***** Materials provided *****
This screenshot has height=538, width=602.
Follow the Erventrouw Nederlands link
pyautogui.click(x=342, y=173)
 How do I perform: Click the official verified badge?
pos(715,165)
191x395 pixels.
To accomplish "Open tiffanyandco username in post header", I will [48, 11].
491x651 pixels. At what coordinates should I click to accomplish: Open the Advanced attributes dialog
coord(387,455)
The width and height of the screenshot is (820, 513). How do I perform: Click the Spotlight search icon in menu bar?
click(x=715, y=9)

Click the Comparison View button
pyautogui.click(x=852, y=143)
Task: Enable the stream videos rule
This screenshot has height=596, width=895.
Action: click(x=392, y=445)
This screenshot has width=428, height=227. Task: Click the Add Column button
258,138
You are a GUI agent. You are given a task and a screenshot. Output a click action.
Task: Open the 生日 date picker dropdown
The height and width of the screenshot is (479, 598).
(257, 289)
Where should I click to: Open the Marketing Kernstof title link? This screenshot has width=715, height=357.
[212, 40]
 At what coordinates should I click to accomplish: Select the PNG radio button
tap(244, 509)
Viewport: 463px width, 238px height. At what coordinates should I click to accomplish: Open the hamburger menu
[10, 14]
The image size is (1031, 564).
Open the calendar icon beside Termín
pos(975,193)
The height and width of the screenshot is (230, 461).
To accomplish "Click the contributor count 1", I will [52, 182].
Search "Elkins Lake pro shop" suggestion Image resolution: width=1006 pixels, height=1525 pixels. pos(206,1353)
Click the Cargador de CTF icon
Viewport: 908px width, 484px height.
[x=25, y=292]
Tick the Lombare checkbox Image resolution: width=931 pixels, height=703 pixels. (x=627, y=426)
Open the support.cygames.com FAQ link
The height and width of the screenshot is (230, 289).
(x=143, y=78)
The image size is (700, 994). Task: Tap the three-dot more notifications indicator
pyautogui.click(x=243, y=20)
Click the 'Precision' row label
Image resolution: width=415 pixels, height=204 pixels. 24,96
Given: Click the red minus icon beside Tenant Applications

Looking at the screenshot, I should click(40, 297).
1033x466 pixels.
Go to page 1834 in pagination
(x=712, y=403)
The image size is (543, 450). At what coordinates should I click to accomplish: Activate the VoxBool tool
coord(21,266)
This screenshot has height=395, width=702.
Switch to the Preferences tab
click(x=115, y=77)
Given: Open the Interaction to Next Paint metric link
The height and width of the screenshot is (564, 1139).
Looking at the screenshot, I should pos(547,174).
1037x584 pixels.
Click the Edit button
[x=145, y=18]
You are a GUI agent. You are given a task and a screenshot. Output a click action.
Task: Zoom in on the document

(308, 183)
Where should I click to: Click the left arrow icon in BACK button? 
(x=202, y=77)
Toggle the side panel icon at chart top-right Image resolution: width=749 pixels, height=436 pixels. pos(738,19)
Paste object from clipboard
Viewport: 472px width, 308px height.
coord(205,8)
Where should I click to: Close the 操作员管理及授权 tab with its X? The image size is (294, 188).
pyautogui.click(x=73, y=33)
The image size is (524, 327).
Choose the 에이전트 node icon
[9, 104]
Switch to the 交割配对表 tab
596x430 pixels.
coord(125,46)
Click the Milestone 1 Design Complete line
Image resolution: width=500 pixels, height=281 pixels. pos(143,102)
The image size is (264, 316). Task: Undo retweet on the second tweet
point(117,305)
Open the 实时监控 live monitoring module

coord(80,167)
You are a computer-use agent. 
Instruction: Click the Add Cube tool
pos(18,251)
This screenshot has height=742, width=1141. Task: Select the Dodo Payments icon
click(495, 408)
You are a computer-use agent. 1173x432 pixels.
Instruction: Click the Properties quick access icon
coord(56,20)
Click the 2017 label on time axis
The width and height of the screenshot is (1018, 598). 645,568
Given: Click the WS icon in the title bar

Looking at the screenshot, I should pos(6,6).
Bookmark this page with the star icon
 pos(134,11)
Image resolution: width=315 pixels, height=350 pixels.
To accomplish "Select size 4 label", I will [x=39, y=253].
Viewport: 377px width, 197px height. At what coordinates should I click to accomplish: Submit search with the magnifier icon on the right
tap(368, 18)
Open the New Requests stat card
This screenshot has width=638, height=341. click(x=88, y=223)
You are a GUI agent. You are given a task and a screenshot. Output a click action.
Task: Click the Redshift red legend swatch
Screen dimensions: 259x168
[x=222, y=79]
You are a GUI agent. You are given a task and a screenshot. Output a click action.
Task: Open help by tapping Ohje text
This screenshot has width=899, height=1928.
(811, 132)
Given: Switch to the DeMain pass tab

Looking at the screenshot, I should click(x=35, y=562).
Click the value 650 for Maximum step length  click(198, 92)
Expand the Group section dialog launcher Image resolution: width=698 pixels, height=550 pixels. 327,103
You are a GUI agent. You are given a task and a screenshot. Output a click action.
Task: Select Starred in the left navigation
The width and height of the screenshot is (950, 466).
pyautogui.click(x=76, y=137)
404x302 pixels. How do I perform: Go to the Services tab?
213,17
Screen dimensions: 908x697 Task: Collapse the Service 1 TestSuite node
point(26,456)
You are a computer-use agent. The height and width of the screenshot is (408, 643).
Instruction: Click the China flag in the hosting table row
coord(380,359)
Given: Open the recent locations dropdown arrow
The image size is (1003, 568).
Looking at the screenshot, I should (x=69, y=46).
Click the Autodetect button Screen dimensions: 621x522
*****
** Directions for this task **
Which lines of the records above hold the word "computer"? Copy each one out.

** Result of the task **
You are a computer-use agent. 
You are a computer-use agent. 1173x432 pixels.
You are a computer-use agent. The height and width of the screenshot is (408, 643).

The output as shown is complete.